Months after the FDA approved Ionis’ eplontersen (Wainua) as a treatment for polyneuropathy of hereditary transthyretin-mediated amyloidosis (ATTRv-PN), on February 26, the FDA granted fast track designation for an extended indication to treat adults with ATTR cardiomyopathy (ATTR-CM). The therapy is currently being assessed in the global, phase 3 CARDIO-TTRansform study (NCT04136171), a 1400-patient cohort trial that’s considered the largest of ATTR-CM to date.3
CARDIO-TTRansform, a multicenter, double-blind study, will randomize patients to receive subcutaneous injections of either eplontersen or placebo once every 4 weeks for up to 140 weeks. Participants will also receive daily supplemental doses of the recommended daily allowance of vitamin A. The primary outcome is the composite outcome of cardiovascular (CV), mortality, and recurrent CV clinical events up to 140 weeks while secondary outcomes include change in 6-minute walk test (6MWT) distance and change in Kansas City Cardiomyopathy Questionnaire scores at week 121.

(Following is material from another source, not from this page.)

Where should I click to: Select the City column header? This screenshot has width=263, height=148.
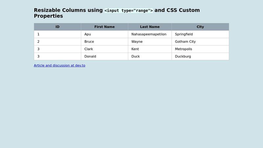(x=200, y=27)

"Receiving Fast Track designation from the FDA reinforces our belief that eplontersen has the potential to be a transformational treatment for patients with ATTR-CM, which remains a progressive and fatal condition for hundreds of thousands of people worldwide despite available treatment options,” Eugene Schneider, MD, executive vice president and chief medical development officer at Ionis, said in a statement.3 "CARDIO-TTRansform is the largest, most comprehensive study ever conducted in ATTR-CM patients, with results expected as early as next year."